For the next post in my series about upgrading my Chumby 8’s Linux kernel (here are links to parts 1, 2, and 3), I thought I’d look at what was involved in getting the reboot and poweroff commands working properly. I noticed pretty early during the development process that they didn’t work, which was pretty annoying.

The system is going down NOW!
Sent SIGTERM to all processes
Sent SIGKILL to all processes
Requesting system reboot
[   46.457580] reboot: Restarting system
[   47.458947] Reboot failed -- System halted

This meant that in order to restart the Chumby, I had to physically press a button to power it off and again to power it back on. As you can imagine, this got old really fast during development. For that reason it was one of the earliest things that I got working.

I actually implemented it in U-Boot first, but I thought the Linux side of it would be more fun to share. If you want to see what was involved on the U-Boot side, see this commit from my fork of U-Boot.

Before I got it working in both U-Boot and Linux, I had to do some research to figure out how the reboot and poweroff commands worked in the stock Chumby 2.6.28 kernel, as well as how they are expected to work in modern kernels. On a lot of ARM variants, the existing code in the kernel handles it all for you and you don’t have to do anything special. Unfortunately, the PXA168 is not one of these architectures. It’s not a problem unique to the PXA168 though. On some boards you might need to toggle a GPIO pin, set a bit in a register, enable the watchdog timer and let it expire, or send a command to an external microcontroller. There are a bunch of reset drivers in modern mainline kernels. See the drivers/power/reset directory in the kernel source. This directory didn’t exist in the 2.6.28 kernel though, so it’s a mechanism that has undergone some changes throughout the years.

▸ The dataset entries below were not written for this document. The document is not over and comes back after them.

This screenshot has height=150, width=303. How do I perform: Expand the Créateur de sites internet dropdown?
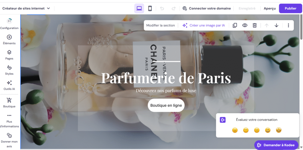point(26,8)
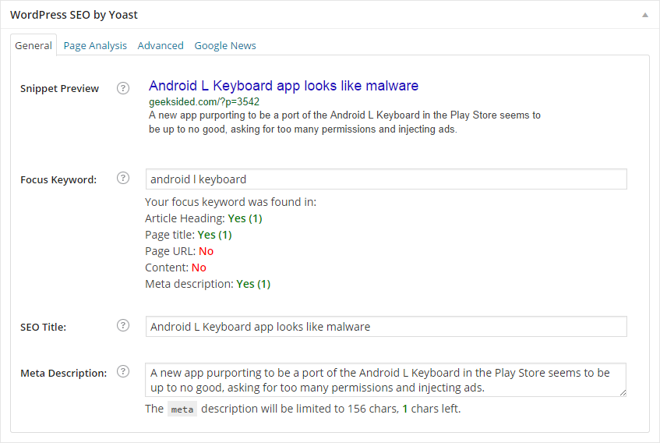Click the SEO Title label
The width and height of the screenshot is (660, 443).
pyautogui.click(x=43, y=327)
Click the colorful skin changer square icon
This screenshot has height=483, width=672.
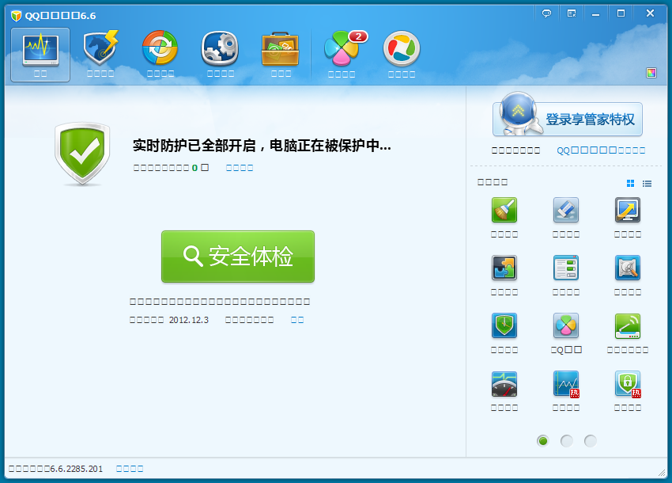coord(651,73)
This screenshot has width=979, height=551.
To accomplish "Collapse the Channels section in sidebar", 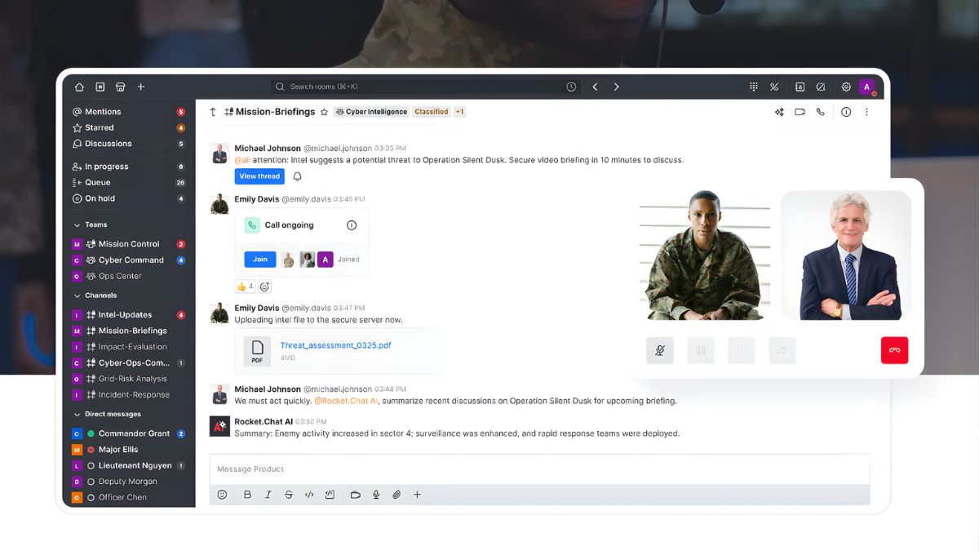I will [78, 295].
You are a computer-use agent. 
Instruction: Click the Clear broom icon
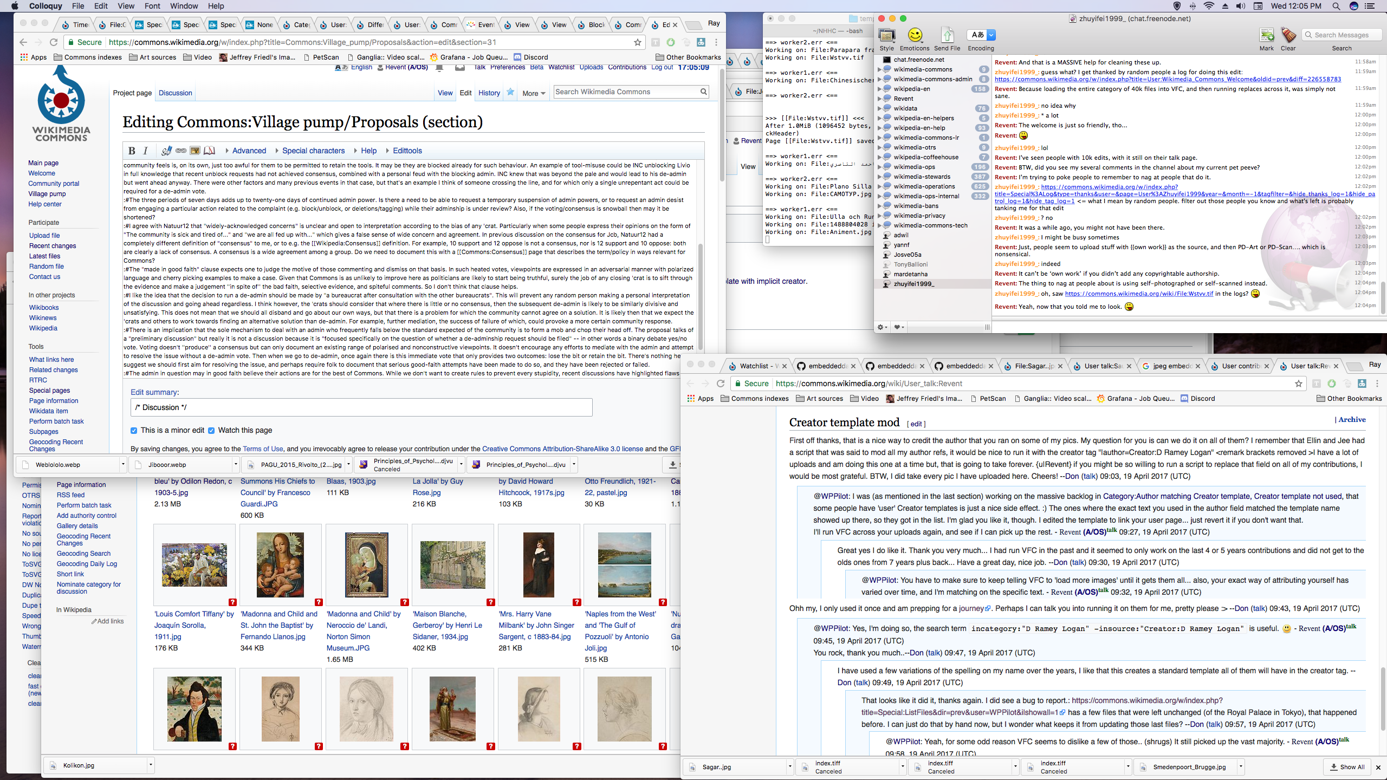tap(1288, 38)
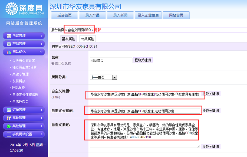Expand 订单管理 using its arrow
Screen dimensions: 247x157
41,110

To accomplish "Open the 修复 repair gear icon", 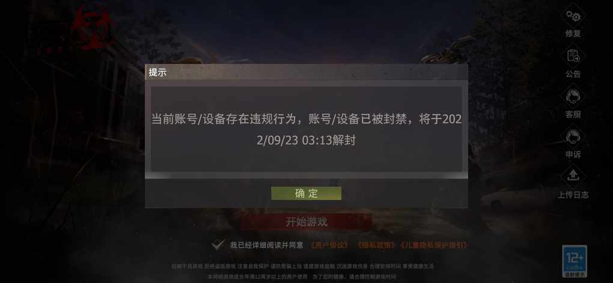I will [x=573, y=16].
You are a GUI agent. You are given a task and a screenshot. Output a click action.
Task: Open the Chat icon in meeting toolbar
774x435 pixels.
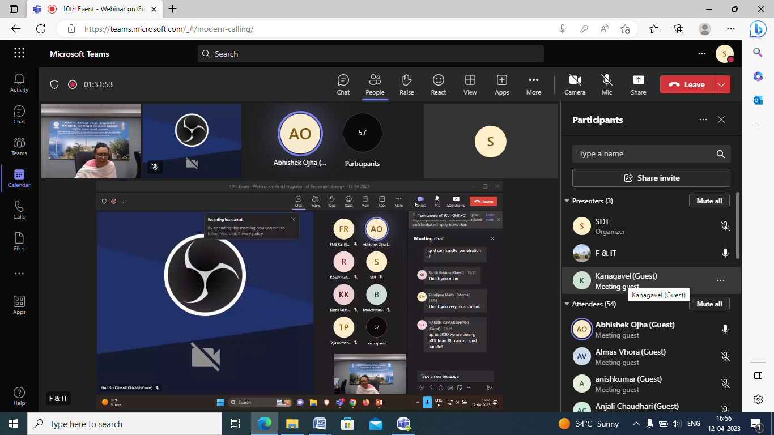tap(343, 84)
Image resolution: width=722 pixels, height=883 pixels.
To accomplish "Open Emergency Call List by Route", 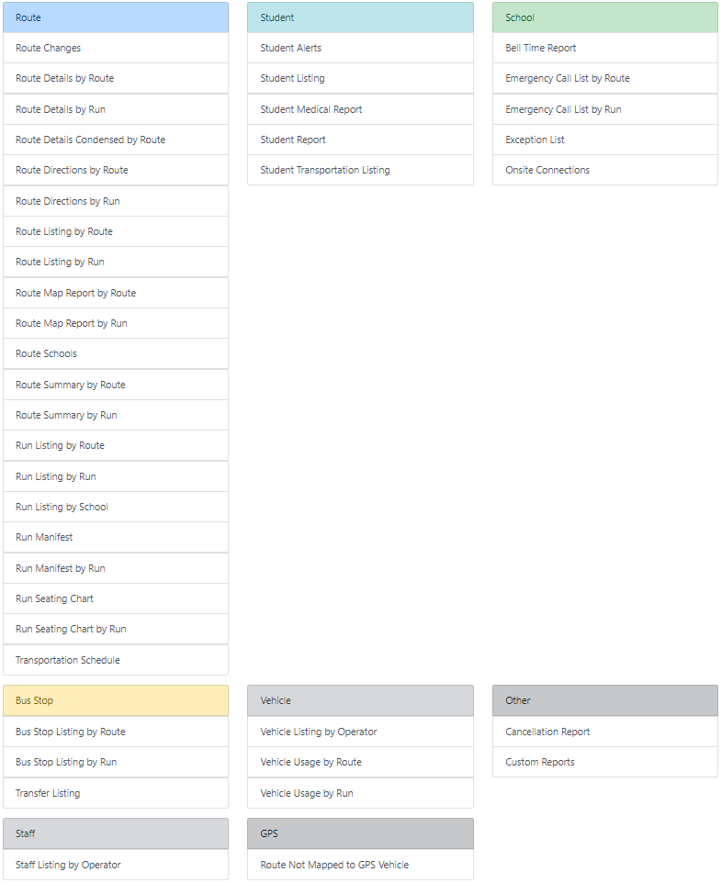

The Chumby 8/Insignia Infocast 8 was known internally by Chumby as “silvermoon”. Thus, one way to find a bunch of the Chumby-specific kernel customizations is simply to search the Chumby 2.6.28 kernel source for the string silvermoon:

cd linux-2.6.28
grep -iR silvermoon

This revealed all sorts of custom drivers and patches to the kernel, including: touchscreen support, PWM backlight control, a custom boot logo, several sound-related tweaks and drivers, and tweaks to the PXA168 framebuffer, USB, and UART drivers. If you’re curious about which topics are remaining to be covered in this series, that’s a pretty accurate list!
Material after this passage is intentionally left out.